Labour blasted as ‘anti-motorist’ as Rachel Reeves ‘set to raise fuel duty’ in Budget! B
The Chancellor will reportedly raise fuel duty for the first time in 14 years in her Budget.
Rachel Reeves is set to hike fuel duty by up to 7p a litre at the upcoming Budget.
The Chancellor will reportedly end the temporary 5p cut and add a further 2p on top of that.
A Whitehall source told the Daily Mail: “Ms Reeves’s officials are telling her it’s now or never on fuel duty.
“The Treasury always hated the fuel duty freeze and is determined to get rid of it.
“They are advising her that motorists can afford it and that if she doesn’t act to end the freeze now she will find it much harder to do so later in the Parliament.”
A 7p rise in fuel duty would add £3.85 to the cost of filling up an average family car in a move that risks undermining Labour’s claim that it will not raise taxes for working people.
Howard Cox, founder of FairFuelUK, said: “All the fiscal mood music coming out of the Treasury points to Sunak’s 2022 unexpected 5p Budget cut in fuel duty being eagerly reversed on Oct 30 by this anti-motorist Government. It now seems 7p has been chosen arbitrarily.
“The last time Labour were in power under Blair and Brown this regressive tax increased by 46% so punishing drivers is in Labour’s DNA.
“But the bigger worry with economically naive Rachel Reeves is the spectre of the fuel price escalator returning.

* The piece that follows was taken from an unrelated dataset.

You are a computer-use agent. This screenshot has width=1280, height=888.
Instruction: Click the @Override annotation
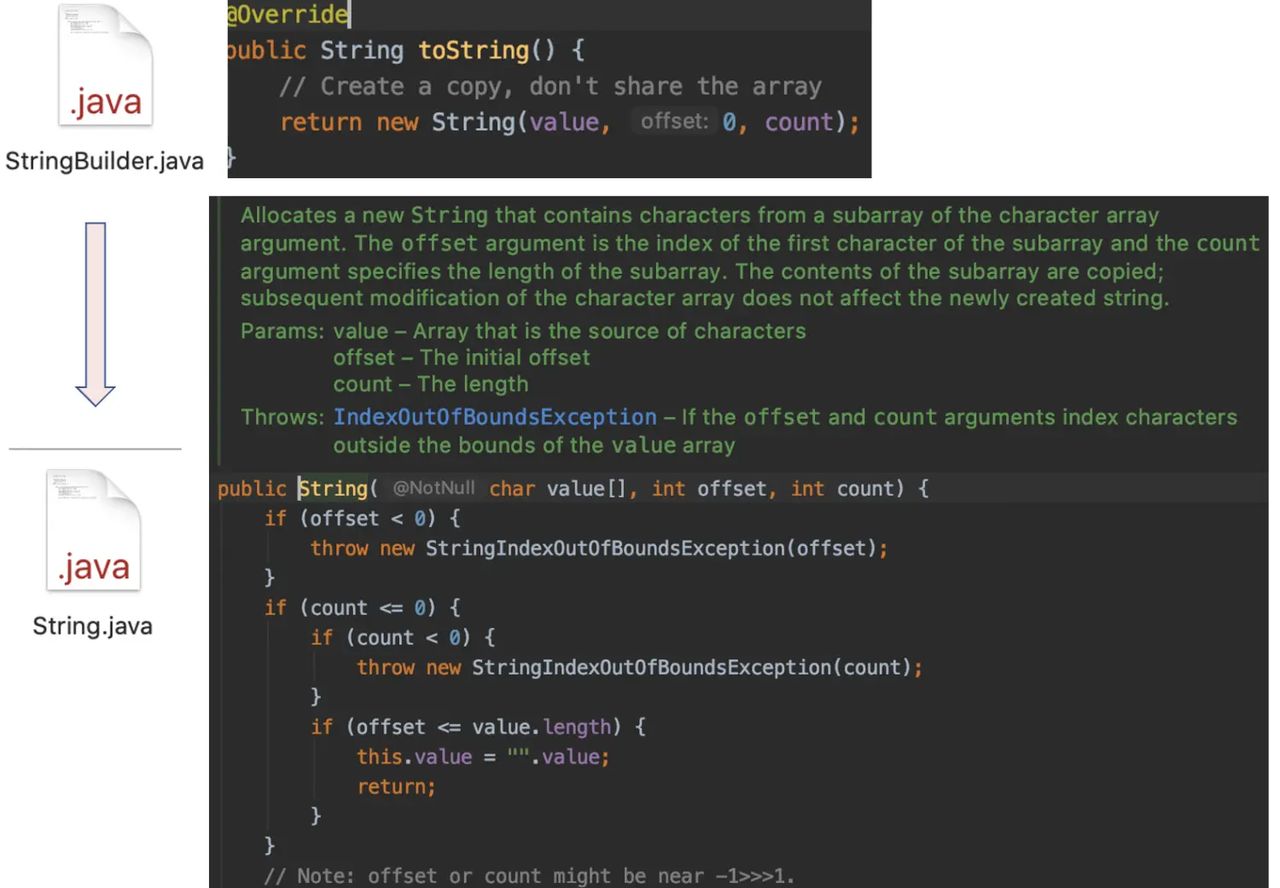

“And even worse is a pay-per-mile fuel tax replacement just around the corner too. Sadly the UK’s 37 million drivers are set to be punished hard at the despatch box.”
It would be the first time fuel duty has been hiked in 14 years after successive Tory chancellors blocked it every year.
The Chancellor is looking to raise up to £40 billion mainly from tax hikes in the Budget on October 30.
A Treasury spokesman said: “We do not comment on speculation around tax changes outside of fiscal events.”